Work instructions → Please reproduce, word for word, the lines from the one containing "You are a computer-use" up to and including the last line.

━━ Data supplied ━━

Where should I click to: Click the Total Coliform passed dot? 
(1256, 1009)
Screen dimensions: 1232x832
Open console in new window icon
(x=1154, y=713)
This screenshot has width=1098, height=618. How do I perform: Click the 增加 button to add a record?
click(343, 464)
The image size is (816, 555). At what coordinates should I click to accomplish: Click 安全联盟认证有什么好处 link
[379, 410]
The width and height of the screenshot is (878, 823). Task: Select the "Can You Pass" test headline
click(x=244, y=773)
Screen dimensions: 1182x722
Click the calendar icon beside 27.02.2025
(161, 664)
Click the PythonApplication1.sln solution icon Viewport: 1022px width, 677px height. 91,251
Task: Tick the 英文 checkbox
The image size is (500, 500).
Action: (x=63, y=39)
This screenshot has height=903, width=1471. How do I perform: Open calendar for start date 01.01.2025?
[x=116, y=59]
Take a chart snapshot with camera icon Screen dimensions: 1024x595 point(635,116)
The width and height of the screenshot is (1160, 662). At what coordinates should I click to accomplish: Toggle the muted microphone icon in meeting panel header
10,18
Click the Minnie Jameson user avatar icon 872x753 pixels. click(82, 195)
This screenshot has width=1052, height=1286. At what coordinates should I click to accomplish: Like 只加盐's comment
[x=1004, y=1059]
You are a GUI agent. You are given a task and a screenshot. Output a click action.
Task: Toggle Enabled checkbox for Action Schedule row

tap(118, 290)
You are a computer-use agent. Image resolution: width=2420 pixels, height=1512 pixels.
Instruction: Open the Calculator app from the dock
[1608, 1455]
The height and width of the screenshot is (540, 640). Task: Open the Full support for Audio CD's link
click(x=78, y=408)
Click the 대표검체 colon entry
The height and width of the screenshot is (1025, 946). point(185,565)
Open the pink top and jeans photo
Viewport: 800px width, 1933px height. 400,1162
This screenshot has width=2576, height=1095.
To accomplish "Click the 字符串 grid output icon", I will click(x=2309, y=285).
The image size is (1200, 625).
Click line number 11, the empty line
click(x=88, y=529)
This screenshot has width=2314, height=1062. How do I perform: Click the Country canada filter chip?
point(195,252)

━━━

Solution for this task →
You are a computer-use agent. Image resolution: width=2420 pixels, height=1512 pixels.
Instruction: Open the Calculator app from the dock
[1608, 1455]
The height and width of the screenshot is (540, 640). Task: Open the Full support for Audio CD's link
click(x=78, y=408)
Click the 대표검체 colon entry
The height and width of the screenshot is (1025, 946). point(185,565)
Open the pink top and jeans photo
Viewport: 800px width, 1933px height. 400,1162
This screenshot has width=2576, height=1095.
To accomplish "Click the 字符串 grid output icon", I will click(x=2309, y=285).
The image size is (1200, 625).
Click line number 11, the empty line
click(x=88, y=529)
This screenshot has width=2314, height=1062. How do I perform: Click the Country canada filter chip?
point(195,252)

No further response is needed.